### TASK DIRECTIONS
Reproduce the lines below verbatim, omitting the pictures.

### THE RECORDS
--------
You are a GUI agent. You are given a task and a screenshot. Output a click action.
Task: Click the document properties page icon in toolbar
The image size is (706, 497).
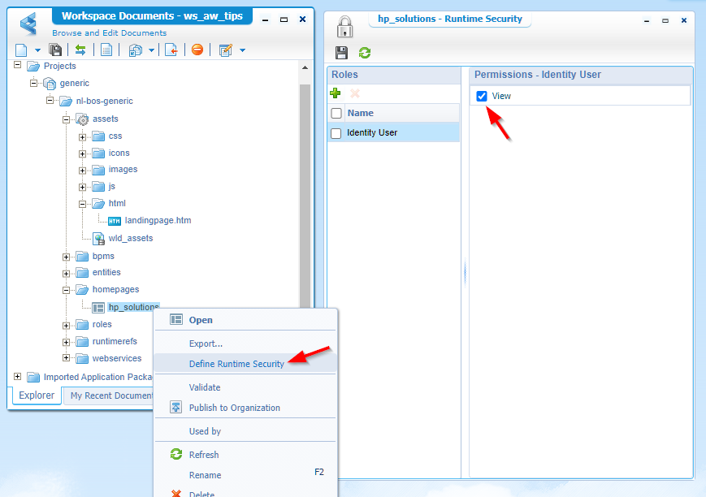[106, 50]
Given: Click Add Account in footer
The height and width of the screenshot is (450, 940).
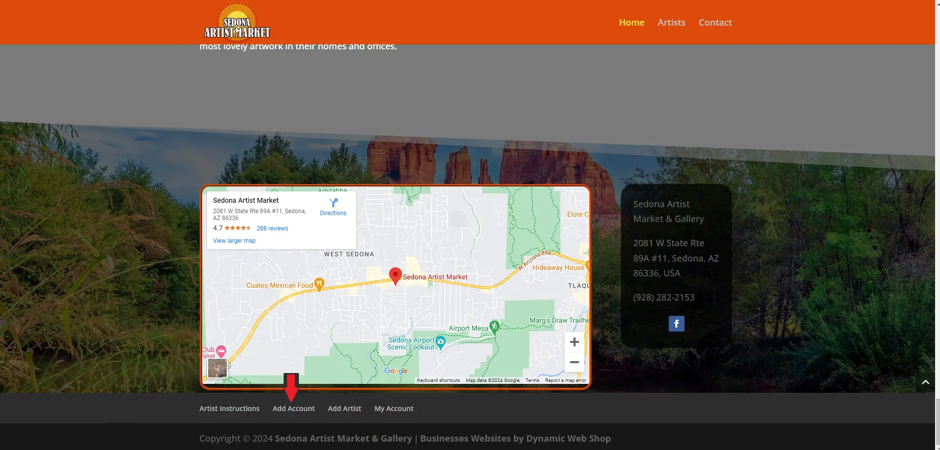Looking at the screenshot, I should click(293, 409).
--------
### THE ANSWER
You are a GUI agent. You are given a task and a screenshot. Output a click action.
Task: Click the document properties page icon in toolbar
The image size is (706, 497).
[106, 50]
Given: Click Add Account in footer
The height and width of the screenshot is (450, 940).
Looking at the screenshot, I should click(293, 409).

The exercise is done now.